Privacy-centric cryptocurrency Grin is finalizing its timeline for its first-ever network hard fork, according to a proposed timeline uploaded by Grin core developer Quentin Le Sceller to Github dev community forum Gitter on June 5.

Grin is a privacy coin that implements scalability- and privacy-focused Mimblewimble protocol  — named after a fictional tongue-tying curse from the popular Harry Potter novels.

Mimblewimble is in part a variant of the cryptographic protocol known as Confidential Transactions, which allows for transactions to be obfuscated yet verifiable so as to achieve both heightened privacy and the prevention of double spending.

According to Le Sceller’s document, the activation block number for the forthcoming hark fork is 262,080, which is estimated to be hit on July 17.

The hard fork — the network’s first since its launch in mid-January of this year — is one of four system-wide upgrades scheduled for the first two years of the coin’s circulation. Each hard fork is set for every 262,080 blocks — roughly six month intervals.
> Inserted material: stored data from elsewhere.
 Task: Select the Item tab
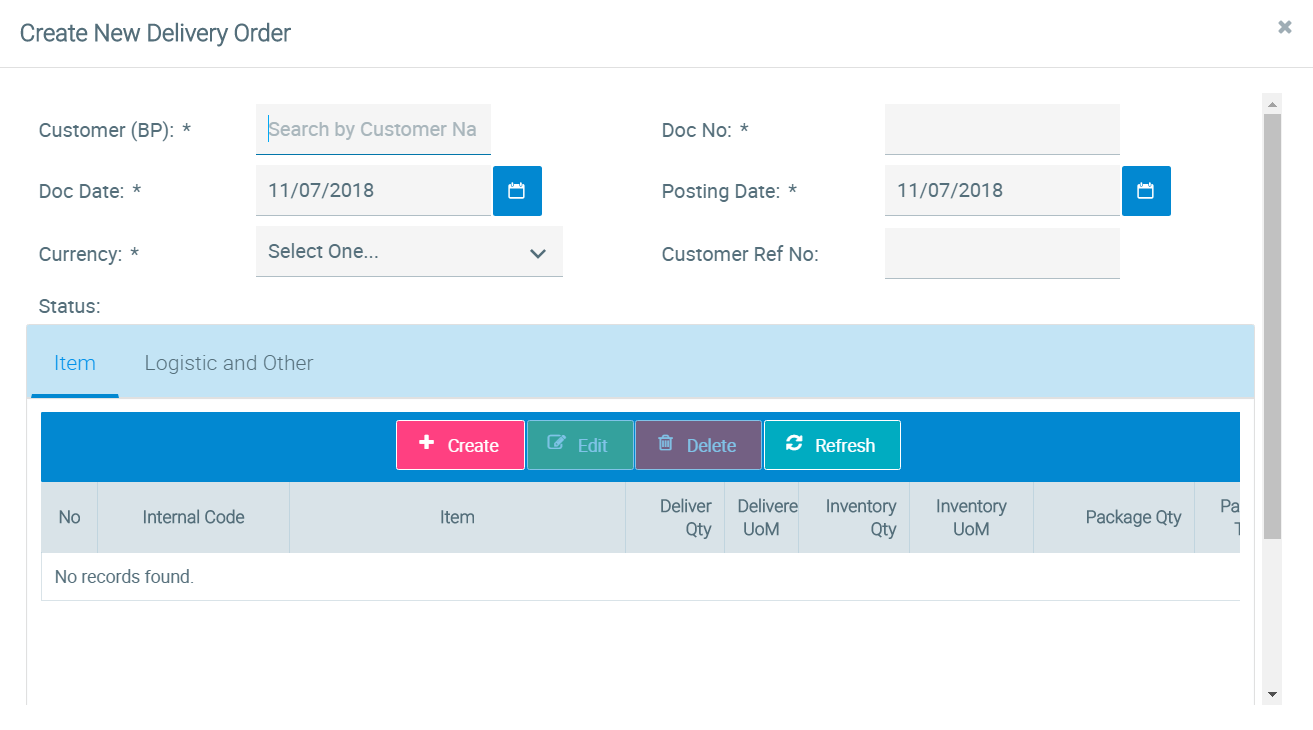[75, 363]
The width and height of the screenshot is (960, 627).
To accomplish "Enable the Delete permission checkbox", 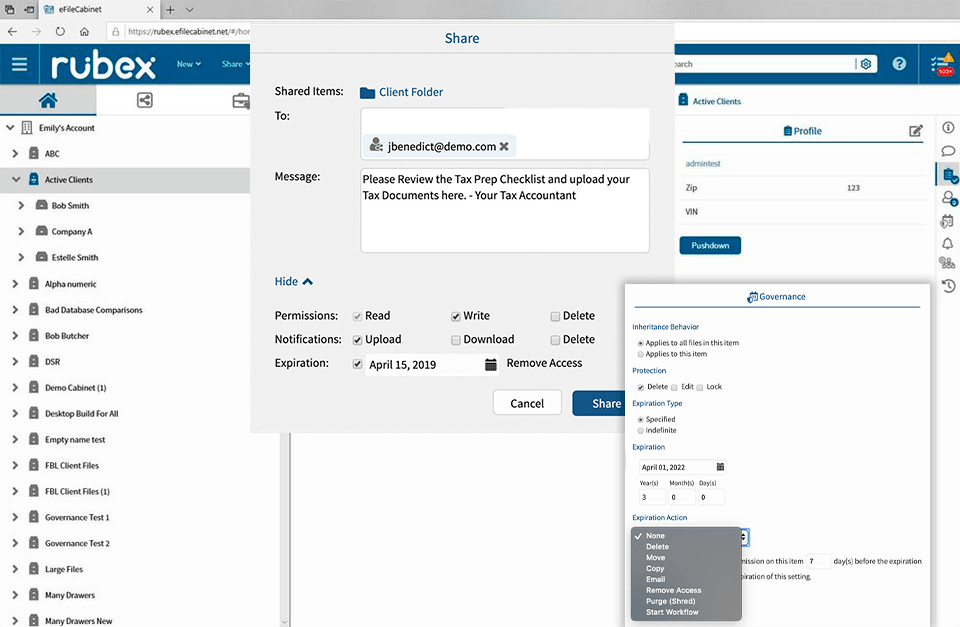I will pos(555,316).

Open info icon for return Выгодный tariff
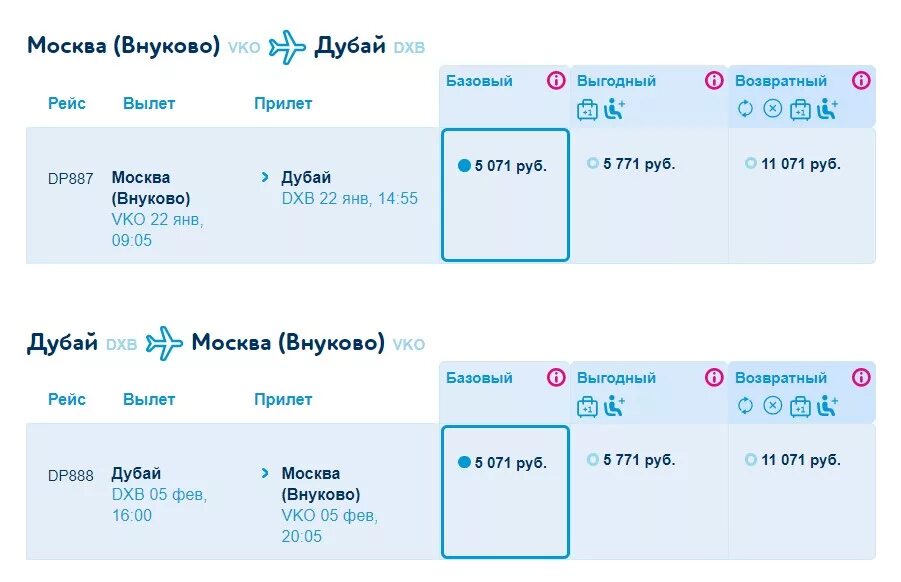(x=714, y=377)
The proposed timeline also includes a hard fork on Grin’s testnet, dubbed Floonet, on June 15, set at block height 216,000.
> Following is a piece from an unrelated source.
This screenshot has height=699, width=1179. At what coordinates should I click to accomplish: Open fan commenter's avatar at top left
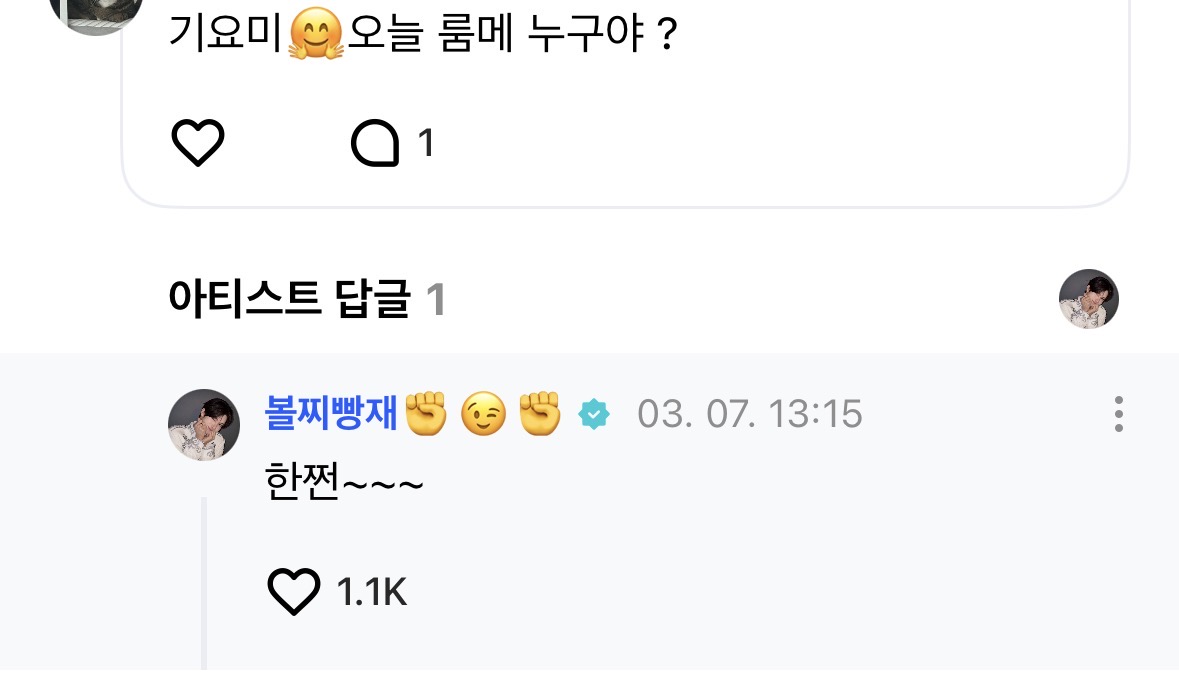click(95, 10)
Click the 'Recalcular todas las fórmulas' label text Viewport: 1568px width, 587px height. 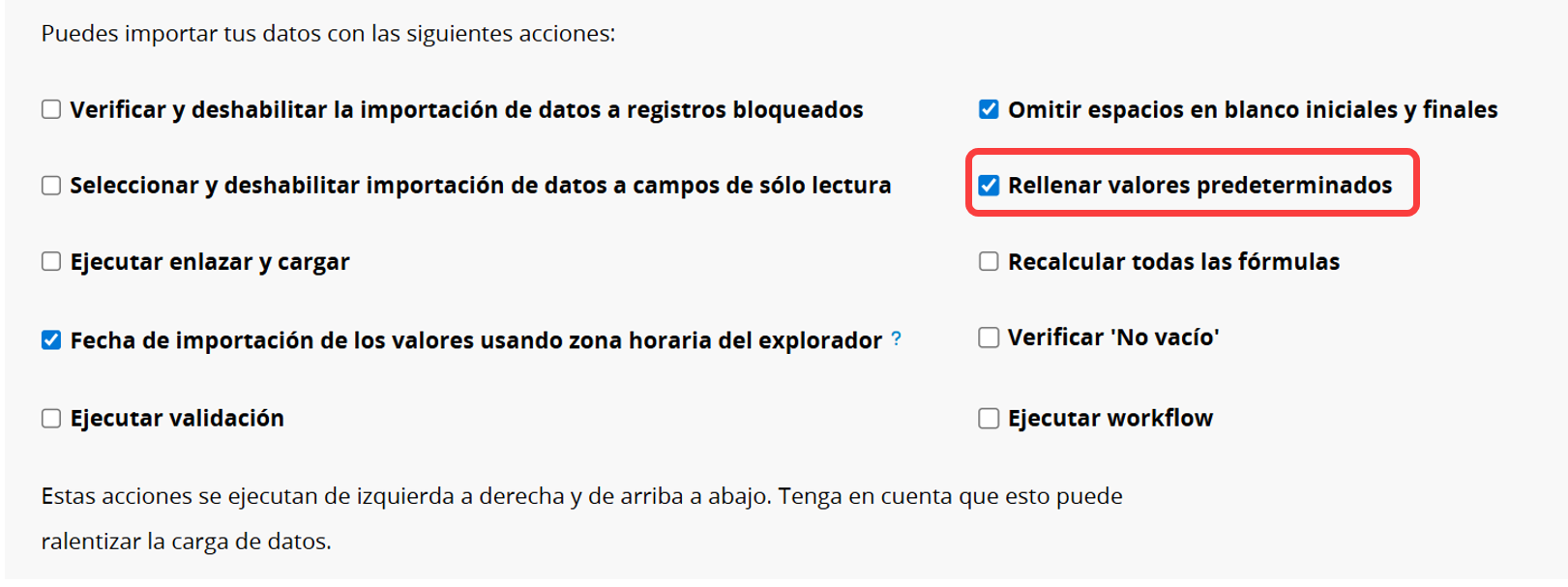pyautogui.click(x=1173, y=262)
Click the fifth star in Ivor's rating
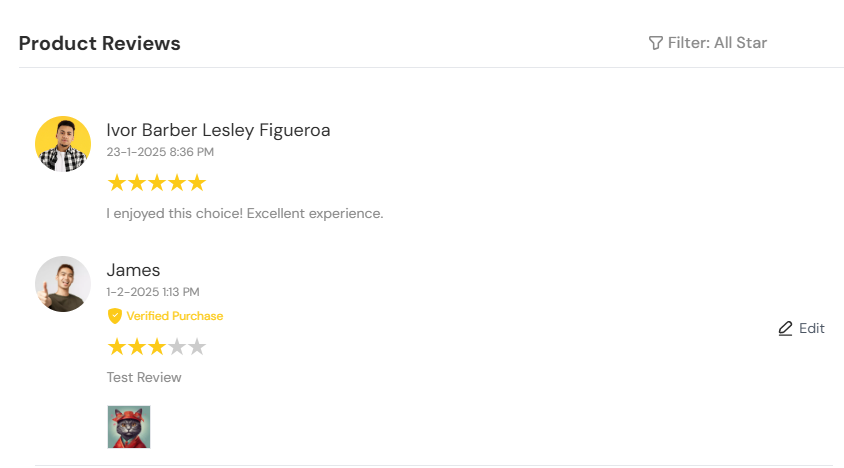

As part of its ASIC-resistance roadmap, Grin uses a strategy of frequent tweaking to one of its two proof-of-work algorithms. The imminent hard fork represents the first such tweak that aims to ensure the network remains resistant to mining that uses specialized hardware over the long term.
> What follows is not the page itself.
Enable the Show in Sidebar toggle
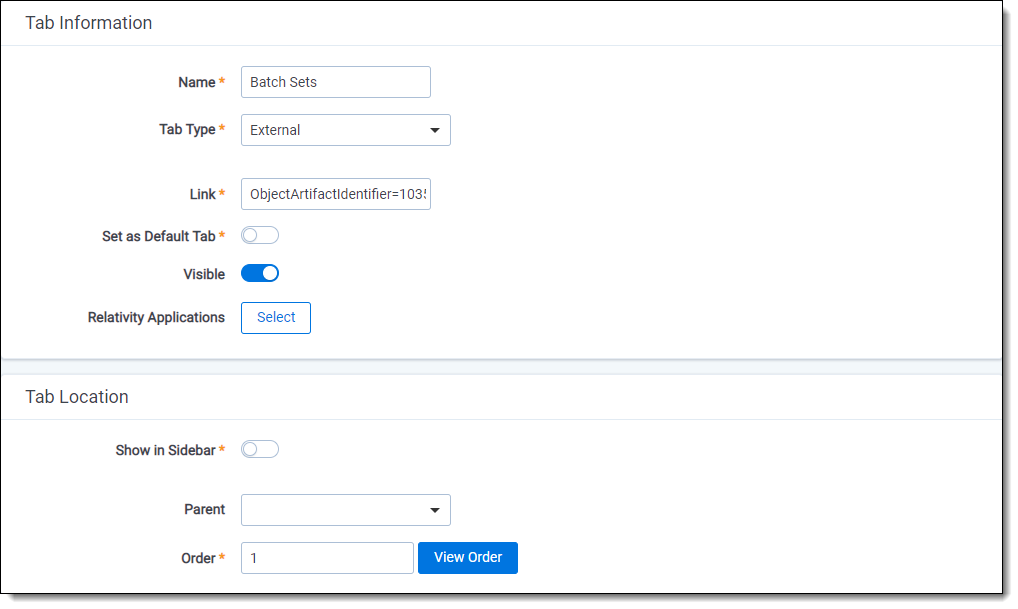The image size is (1018, 609). click(x=259, y=450)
As previously reported, ASIC refers to mining hardware that uses application-specific integrated circuit chips, which are tailored to efficiently mine cryptocurrency based on a specific hashing algorithm.

Meanwhile, set-ups that use graphics processing units (GPUs) are less specialized, and have ostensibly to date struggled to compete for network rewards due to their reduced efficiency.

Aside from this, the hard fork will include an upgrade designed to increase the Grin wallet’s flexibility and usability — specifically an improvement to its so-dubbed “bulletproof rewind scheme,” which will enable new kinds of wallets including multisig and watch-only wallets, which allow users to detect their outputs, but not spend them.

As recently reported, China-based blockchain platform Neo has just implemented a new iteration of its consensus algorithm on its mainnet. The new algorithm includes a procedure for reintegrating failed nodes back into the network, and also adds a “commit phase” of consensus, which alleviates forking issues by including a step that forces node assignment to new blocks.